One UN official said that channeling overseas aid into domestic flood relief would risk isolating the UK in talks about a post-2015 successor to the Millennium Development Goals, which Prime Minister David Cameron previously chaired.
'Perversion of intent'
“Overseas aid is part of the UK’s foreign policy and how they position themselves in the world and contribute to development discussions on the post-2015 dialogue,” the source said. “How can they contribute to that if they have no money to offer the causes that may arise out of that by 2015?”
“Overseas aid is meant for overseas,” the official continued. “If we spent it on national issues, it would be a perversion of its original intent and a breach of regulations governing that part of the budget.”
Headlines in the UK have been captured by the floods which have submerged large parts of the country’s southwest, and thousands of homes have been evacuated from towns around the River Thames.

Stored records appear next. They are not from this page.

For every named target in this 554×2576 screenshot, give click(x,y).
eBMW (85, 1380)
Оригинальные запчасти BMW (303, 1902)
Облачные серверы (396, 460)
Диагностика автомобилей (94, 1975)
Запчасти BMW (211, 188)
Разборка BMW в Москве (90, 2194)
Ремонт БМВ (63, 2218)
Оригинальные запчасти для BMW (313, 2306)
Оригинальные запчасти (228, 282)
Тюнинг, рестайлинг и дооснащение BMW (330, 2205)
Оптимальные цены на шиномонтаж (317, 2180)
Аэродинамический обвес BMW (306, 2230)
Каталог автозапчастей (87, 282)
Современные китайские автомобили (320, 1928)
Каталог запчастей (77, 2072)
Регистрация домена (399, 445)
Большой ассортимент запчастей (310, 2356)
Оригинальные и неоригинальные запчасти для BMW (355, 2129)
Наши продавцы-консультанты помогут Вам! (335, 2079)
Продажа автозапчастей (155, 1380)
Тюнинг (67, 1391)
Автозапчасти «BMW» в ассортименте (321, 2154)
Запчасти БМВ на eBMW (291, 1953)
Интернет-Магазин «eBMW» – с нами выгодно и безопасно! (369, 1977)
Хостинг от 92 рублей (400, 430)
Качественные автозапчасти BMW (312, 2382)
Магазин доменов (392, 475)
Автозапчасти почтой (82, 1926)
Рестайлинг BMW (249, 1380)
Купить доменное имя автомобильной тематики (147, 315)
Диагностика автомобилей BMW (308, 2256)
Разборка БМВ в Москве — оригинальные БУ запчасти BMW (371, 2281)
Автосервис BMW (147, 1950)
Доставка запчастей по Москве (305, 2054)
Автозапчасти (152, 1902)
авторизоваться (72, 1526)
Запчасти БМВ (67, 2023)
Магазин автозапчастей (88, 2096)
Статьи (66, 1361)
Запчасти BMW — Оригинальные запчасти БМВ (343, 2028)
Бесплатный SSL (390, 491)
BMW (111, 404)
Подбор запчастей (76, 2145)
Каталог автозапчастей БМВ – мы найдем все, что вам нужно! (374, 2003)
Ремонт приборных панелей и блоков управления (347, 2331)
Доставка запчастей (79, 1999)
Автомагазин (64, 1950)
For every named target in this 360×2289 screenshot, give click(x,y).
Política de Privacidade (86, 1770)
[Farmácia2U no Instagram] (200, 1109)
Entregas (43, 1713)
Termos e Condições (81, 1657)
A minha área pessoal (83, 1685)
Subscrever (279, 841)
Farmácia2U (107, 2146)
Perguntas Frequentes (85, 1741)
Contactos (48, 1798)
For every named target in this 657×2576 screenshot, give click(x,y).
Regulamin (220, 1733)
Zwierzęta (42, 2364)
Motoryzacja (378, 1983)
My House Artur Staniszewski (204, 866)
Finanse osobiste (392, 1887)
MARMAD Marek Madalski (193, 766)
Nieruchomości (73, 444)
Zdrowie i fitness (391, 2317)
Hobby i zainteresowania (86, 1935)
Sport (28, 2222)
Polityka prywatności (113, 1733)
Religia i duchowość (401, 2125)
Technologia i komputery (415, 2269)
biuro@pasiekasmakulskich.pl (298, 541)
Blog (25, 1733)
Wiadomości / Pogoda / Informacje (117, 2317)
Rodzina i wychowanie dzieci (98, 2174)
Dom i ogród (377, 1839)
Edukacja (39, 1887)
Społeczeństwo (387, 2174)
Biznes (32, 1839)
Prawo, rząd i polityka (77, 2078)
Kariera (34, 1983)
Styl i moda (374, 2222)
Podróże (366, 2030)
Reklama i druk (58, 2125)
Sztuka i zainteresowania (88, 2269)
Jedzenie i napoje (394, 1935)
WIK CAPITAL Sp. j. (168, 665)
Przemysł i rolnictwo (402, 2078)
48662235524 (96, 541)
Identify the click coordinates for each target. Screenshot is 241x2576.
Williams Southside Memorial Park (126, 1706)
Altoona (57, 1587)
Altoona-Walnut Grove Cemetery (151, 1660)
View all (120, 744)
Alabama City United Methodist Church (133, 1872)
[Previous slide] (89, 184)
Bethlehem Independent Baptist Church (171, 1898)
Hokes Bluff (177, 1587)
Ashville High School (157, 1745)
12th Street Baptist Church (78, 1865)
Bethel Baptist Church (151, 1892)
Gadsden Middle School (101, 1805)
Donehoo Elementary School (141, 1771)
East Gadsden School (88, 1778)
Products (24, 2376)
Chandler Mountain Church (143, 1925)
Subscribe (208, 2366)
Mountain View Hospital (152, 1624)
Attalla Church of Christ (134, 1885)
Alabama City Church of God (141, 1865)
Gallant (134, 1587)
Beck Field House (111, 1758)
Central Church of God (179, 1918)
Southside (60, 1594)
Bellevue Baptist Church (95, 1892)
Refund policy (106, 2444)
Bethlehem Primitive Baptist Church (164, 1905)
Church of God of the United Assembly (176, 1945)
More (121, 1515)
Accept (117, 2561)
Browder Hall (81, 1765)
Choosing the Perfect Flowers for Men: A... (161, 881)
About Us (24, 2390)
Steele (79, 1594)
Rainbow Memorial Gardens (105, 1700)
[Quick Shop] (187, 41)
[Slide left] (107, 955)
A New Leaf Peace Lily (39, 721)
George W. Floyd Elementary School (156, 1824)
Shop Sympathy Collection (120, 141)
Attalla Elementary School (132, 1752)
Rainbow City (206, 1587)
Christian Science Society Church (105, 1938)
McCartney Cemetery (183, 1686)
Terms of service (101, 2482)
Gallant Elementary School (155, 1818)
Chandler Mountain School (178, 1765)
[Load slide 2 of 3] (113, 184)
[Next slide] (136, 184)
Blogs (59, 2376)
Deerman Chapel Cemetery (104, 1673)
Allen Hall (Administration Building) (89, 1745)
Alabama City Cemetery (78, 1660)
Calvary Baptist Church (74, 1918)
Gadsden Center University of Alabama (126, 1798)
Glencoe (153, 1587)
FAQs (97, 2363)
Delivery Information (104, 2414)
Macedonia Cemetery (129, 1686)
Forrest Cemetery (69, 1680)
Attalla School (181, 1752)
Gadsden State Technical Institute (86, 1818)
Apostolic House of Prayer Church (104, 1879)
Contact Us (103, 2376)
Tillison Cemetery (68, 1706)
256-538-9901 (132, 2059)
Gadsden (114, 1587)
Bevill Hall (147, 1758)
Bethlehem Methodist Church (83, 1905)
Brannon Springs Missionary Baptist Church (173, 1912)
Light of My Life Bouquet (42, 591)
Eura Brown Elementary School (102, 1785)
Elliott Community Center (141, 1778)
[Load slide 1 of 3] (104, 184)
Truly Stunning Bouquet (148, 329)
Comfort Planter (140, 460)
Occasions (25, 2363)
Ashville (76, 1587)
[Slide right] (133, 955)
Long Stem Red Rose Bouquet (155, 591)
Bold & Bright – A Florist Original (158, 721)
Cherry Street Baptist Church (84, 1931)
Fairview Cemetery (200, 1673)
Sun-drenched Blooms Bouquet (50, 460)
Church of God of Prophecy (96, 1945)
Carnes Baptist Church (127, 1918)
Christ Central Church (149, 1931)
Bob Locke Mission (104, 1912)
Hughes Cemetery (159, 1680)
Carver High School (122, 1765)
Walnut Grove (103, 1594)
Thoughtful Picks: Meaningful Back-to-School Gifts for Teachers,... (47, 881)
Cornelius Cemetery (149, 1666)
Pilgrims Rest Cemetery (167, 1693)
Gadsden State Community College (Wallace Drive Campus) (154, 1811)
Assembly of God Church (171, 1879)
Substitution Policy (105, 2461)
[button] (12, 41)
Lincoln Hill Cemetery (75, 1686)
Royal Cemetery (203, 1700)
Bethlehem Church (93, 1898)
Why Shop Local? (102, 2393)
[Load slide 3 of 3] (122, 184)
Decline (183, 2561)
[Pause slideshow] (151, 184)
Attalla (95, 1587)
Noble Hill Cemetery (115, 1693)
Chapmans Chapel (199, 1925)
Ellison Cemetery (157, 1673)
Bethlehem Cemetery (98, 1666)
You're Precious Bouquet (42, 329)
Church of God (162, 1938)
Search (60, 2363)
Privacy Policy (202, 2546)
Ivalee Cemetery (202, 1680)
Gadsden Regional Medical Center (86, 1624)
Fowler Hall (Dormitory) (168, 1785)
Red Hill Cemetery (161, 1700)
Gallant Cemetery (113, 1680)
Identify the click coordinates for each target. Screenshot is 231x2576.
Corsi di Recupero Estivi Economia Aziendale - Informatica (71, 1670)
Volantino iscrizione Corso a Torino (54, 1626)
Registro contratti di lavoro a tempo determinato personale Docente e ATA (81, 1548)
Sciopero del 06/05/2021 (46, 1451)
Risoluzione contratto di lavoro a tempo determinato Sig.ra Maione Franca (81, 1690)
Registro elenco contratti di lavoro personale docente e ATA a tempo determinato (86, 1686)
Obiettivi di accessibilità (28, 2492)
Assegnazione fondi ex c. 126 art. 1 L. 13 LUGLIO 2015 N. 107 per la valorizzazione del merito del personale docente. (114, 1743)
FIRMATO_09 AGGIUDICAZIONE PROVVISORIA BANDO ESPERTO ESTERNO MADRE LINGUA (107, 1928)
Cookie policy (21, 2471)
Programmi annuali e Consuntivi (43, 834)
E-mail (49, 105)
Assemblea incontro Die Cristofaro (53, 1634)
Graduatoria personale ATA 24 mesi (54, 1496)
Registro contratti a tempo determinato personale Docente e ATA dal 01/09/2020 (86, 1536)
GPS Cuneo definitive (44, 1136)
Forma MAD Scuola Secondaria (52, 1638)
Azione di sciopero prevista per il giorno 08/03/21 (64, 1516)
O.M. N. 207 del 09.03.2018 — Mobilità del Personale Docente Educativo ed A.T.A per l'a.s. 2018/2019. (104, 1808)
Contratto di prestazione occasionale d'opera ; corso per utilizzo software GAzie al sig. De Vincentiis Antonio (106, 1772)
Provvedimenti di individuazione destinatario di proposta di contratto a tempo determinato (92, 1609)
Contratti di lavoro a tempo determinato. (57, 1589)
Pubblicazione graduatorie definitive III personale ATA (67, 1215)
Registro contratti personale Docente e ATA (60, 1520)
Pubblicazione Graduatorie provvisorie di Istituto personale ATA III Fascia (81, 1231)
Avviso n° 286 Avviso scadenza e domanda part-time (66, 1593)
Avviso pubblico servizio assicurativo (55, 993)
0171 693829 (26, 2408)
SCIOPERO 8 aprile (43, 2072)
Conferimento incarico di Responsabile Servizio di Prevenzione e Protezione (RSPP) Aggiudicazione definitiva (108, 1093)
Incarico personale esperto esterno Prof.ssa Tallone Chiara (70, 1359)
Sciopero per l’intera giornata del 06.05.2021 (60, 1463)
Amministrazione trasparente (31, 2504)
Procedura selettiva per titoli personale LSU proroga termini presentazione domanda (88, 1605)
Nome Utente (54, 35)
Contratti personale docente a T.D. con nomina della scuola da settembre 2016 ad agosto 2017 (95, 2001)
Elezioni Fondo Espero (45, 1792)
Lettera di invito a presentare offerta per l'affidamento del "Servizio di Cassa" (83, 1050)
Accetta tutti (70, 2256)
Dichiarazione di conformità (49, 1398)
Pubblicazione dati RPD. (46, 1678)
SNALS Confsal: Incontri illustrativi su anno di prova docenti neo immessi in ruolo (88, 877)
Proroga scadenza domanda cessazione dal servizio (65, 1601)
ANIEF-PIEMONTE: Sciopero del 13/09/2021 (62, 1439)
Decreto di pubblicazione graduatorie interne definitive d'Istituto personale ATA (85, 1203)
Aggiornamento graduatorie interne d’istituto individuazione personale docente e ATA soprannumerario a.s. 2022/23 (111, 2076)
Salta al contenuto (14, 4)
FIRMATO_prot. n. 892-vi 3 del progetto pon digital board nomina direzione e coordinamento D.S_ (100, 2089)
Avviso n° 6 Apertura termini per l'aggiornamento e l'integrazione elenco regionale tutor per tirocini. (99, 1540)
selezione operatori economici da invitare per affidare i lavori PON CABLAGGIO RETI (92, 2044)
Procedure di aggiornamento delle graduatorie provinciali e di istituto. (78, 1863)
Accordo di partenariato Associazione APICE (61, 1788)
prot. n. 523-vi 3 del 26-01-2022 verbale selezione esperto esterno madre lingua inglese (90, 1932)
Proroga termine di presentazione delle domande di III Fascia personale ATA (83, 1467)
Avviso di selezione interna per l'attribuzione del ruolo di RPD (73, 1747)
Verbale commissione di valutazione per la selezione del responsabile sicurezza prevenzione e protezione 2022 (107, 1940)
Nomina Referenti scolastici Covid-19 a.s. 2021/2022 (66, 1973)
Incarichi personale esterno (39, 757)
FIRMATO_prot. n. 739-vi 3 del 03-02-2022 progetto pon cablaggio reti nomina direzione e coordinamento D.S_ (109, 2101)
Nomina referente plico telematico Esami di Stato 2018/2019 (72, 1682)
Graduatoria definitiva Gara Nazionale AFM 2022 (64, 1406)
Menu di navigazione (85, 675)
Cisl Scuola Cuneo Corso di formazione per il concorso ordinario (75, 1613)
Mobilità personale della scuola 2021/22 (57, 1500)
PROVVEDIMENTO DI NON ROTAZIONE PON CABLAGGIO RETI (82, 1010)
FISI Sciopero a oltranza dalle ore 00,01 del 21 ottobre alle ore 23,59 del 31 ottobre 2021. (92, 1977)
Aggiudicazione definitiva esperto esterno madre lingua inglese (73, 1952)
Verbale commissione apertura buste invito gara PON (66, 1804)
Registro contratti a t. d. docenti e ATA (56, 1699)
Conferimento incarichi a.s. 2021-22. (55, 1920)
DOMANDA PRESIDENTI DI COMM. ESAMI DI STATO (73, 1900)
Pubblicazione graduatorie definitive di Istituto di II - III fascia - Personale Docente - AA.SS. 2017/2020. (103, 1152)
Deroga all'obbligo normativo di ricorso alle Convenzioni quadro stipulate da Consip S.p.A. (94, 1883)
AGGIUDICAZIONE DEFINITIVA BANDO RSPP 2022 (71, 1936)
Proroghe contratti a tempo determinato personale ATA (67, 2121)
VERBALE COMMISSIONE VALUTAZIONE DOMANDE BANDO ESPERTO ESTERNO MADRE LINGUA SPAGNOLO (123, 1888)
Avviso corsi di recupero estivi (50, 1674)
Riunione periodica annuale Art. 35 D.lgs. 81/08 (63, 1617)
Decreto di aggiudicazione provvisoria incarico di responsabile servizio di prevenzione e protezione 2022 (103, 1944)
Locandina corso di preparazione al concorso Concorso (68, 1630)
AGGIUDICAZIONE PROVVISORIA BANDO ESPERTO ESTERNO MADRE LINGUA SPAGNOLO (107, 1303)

But Prime Minister Cameron clarified yesterday [11 February] that the question facing his government was “not either protecting our overseas aid budget or spending the money here at home.”
“What we need at home will be spent here at home,” he said.
EU Solidarity Fund
Graham Watson, the Liberal Democrat MEP for the UK’s storm-battered southwest said that there was little support in his constituency for the Daily Mail’s campaign.
“Most people recognise that it is an attempt to mix chalk and cheese,” he told EurActiv. “We have a duty to help people in difficulty everywhere and our aid budget is being extremely well spent.”
Watson queried why Farage’s “blind opposition to everything European” prevented UKIP from supporting a relief application to the EU’s solidarity fund.
“I have been pressing the government to make an application and they have three weeks left to do so,” he said. “I have had talks with the Commissioner and with government ministers and I am [still] hoping they will. At present, the Treasury is resisting as we will lose some money from our rebate, but there would still be a net gain for the UK and as taxpayers have paid into the fund I think we should be taking advantage of it.”
Oxfam said that money should be redistributed from the UK’s wealthiest population sectors to help alleviate suffering in the sodden flood plains.
British bankers had received more than €70 billion in bonuses since the onset of the financial crisis – far more than the UK’s aid budget – according to a statement by the aid agency.
“At the same time billions of pounds of tax are dodged by companies and individuals who are not paying their fair share,” Max Lawson, Oxfam’s head of policy and advocacy said. “The choice should never be between helping those overseas or people in the UK, when there’s enough money to do both.”